*INSTRUCTIONS TO FOLLOW*: Output the lines of the listing below exactly, starting at the line containing "Open the help tooltip beside Footer text" and stopping after the last line, with any pictures dropped.

*EXERCISE DATA*:
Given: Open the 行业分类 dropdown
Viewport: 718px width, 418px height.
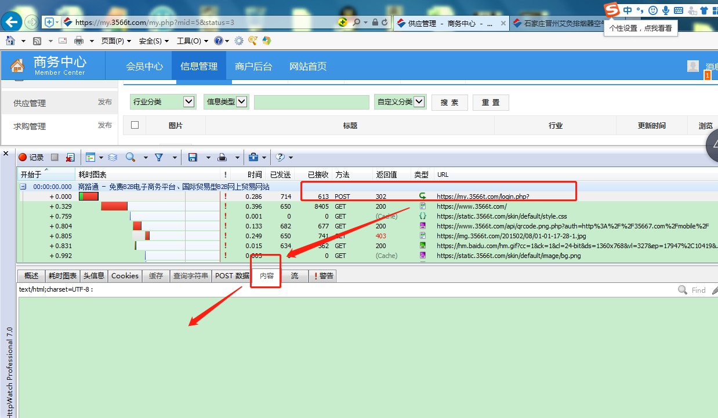Looking at the screenshot, I should tap(188, 102).
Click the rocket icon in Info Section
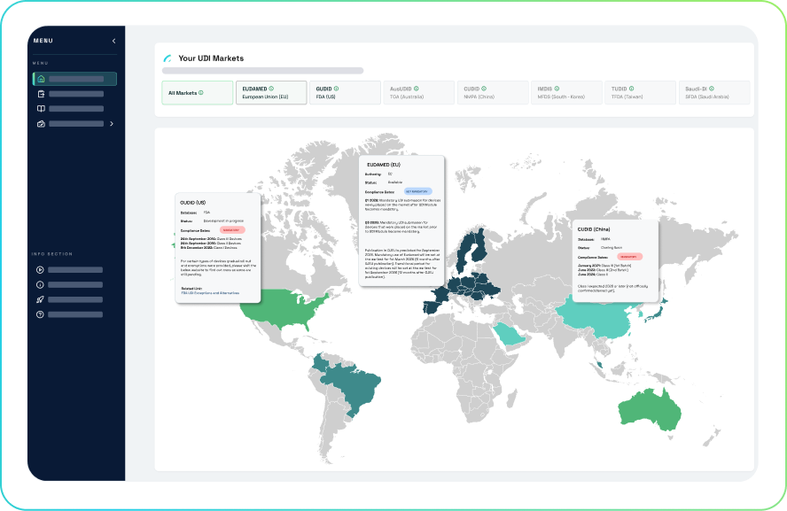The height and width of the screenshot is (511, 787). click(x=40, y=299)
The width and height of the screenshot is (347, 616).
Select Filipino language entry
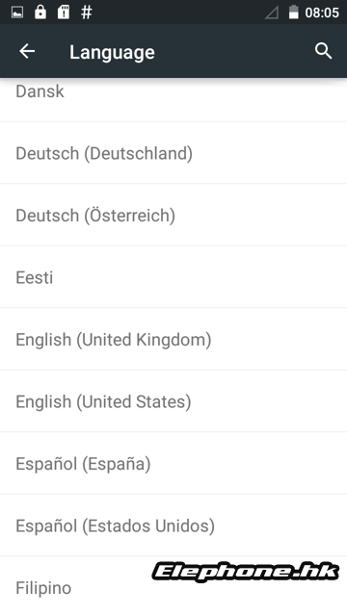tap(174, 586)

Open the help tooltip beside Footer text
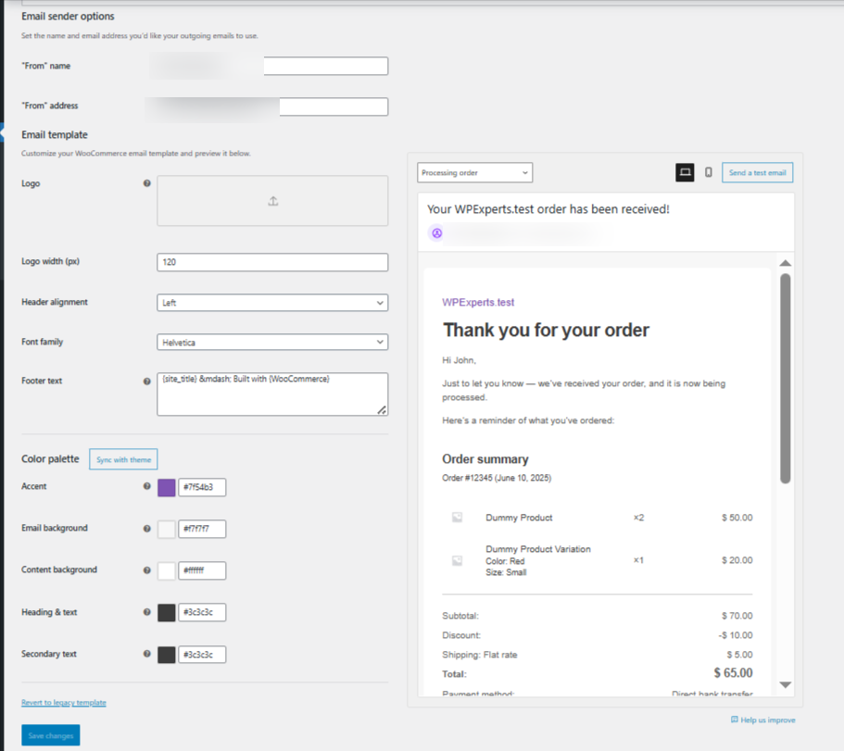coord(147,380)
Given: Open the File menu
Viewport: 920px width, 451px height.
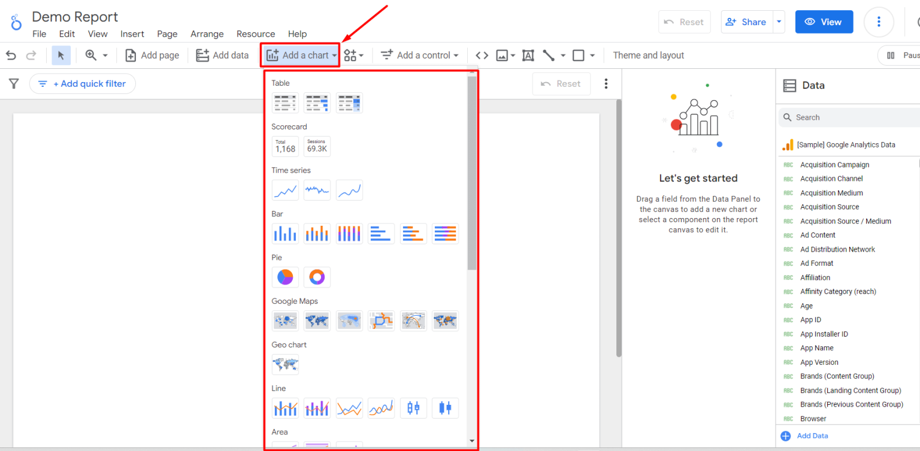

*RESPONSE AREA*:
Open the help tooltip beside Footer text
coord(147,380)
Given: Open the File menu
Viewport: 920px width, 451px height.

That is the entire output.